We have been to many Turkish restaurants over the years, but we were really excited to learn of a new Kurdish restaurant, The Gundis ( 2909 N Clark St, Chicago, IL 60657).  The Kurdish people live in the region of southeastern Turkey and northern Syria, Turkey and Iran. Unfortunately, most of what we hear of Kurdistan and the Kurds relates to conflict and instability in the region, so we were excited to learn about another aspect of the Kurdish culture. The Gundis restaurant was started by two Kurdish immigrants from Mardin province in Turkey: Mehmet Besir Duzgun and Mehmet Besir Yavuz. However, reflecting the multiculturalism of Chicago, their Executive Chef, Juan M. González, hails from Mexico.

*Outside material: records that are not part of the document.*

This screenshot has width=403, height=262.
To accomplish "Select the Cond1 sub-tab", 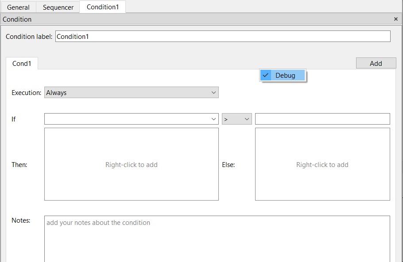I will click(22, 63).
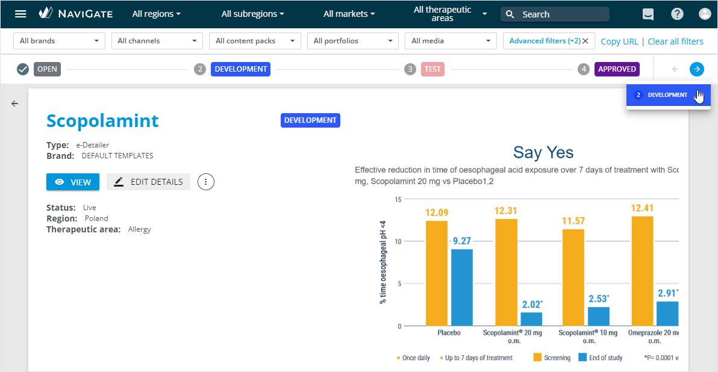Open the user profile avatar

point(704,14)
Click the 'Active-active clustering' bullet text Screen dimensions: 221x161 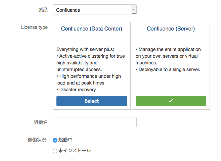[x=91, y=56]
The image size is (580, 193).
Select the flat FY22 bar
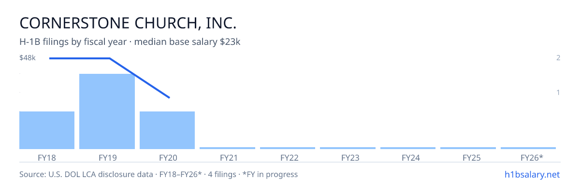pos(288,148)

We met up with an adventurous foodie friend at The Gundis, which is in an unsuspecting spot on a surprisingly quiet stretch of Clark Street. The restaurant is clean and modern, witch minimal decor and exposed brick walls. The Gundis is open for breakfast, lunch and dinner – so has more options than you may suspect. We saw some familiar favorites, but were excited to see some Kurdish dishes that we had never even heard of before. For breakfast you might be treated to Baklawa Crepes ($11.95) or a complete Kurdish Breakfast for two with all of the fixins: including eggs, fresh cheese, Kurdish bread, sesame butter, tomatoes, cucumbers and more ($34.95+, depending on the egg option).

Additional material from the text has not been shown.